1

Hi I have the following data.

shopping_list <- c("apples x4", "bag of flour", "bag of sugar", "milk x2", 
                   "appple+20gfree", 
                   "BELI HG MSWAT ALA +VAT T 100g BAR WR", 
                   "TOOLAIT CASSE+LSST+SSSRE 40g SAC MDC")

In my second step I remove all whitespace in shopping_list.

require(stringr)
shopping_list_trim <- str_replace_all(shopping_list, fixed(" "), "")
print(shopping_list_trim)
[1] "applesx4" "bagofflour" "bagofsugar"             
[4] "milkx2" "appple+20gfree" "BELIHGMSWATALA+VATT100gBARWR"
[7] "TOOLAITCASSE+LSST+SSSRE40gSACMDC"

If I want to extract the string that does not contain plus sign I use the following code.

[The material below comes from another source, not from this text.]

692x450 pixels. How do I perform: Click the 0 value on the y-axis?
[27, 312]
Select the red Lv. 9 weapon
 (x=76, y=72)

str_extract(shopping_list_trim, "^[^+]+$")
[1] "applesx4"   "bagofflour" "bagofsugar" "milkx2"  NA  NA NA     

Would like to help to extract the string that contain plus sign. I would like the output to be the following one.

NA NA NA NA   "appple+20gfree" 
"BELIHGMSWATALA+VATT100gBARWR" "TOOLAITCASSE+LSST+SSSRE40gSACMDC"

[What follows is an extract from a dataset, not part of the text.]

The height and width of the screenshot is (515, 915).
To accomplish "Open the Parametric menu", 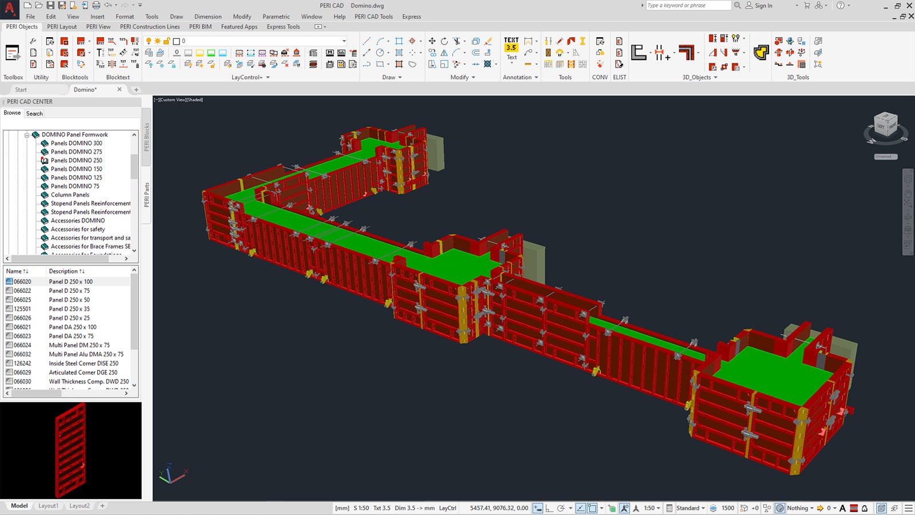I will pos(276,17).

Does anybody have idea how to extract only string that contains plus sign?

2 Answers2

1

This will do the trick

> str_extract(shopping_list_trim, "^(?=.*\\+)(.+)$")
[1] NA                                
[2] NA                                
[3] NA                                
[4] NA                                
[5] "appple+20gfree"                  
[6] "BELIHGMSWATALA+VATT100gBARWR"    
[7] "TOOLAITCASSE+LSST+SSSRE40gSACMDC"

Regex Breakdown

^(?=.*\\+) #Lookahead to check if there is one plus sign
(.+)$ #Capture the string if the above is true
rock321987
  • 10,942
  • 1
  • 30
  • 43
  • About this part of regex `^(?=.*\\+)`. What is the role of ?=. character? – ssssss ssssss Apr 28 '16 at 10:42
  • @ssssssssssss Its a lookahead..They are of zero width means they don't consume any string..So basically we are just checking if there is a `+` sign present in string without even moving forward in string..`(?=)` is syntax of lookahead.. **[read](http://www.regular-expressions.info/lookaround.html)** – rock321987 Apr 28 '16 at 10:44
  • the answer given by @ClasG is much simpler if you find it complicated to understand – rock321987 Apr 28 '16 at 10:46
0

If you can't/don't want to use look-arounds, try

^.*\+.*$

It matches anything followed by a + followed by anything :)

See it work here at regex101.

Regards

SamWhan
  • 8,296
  • 1
  • 18
  • 45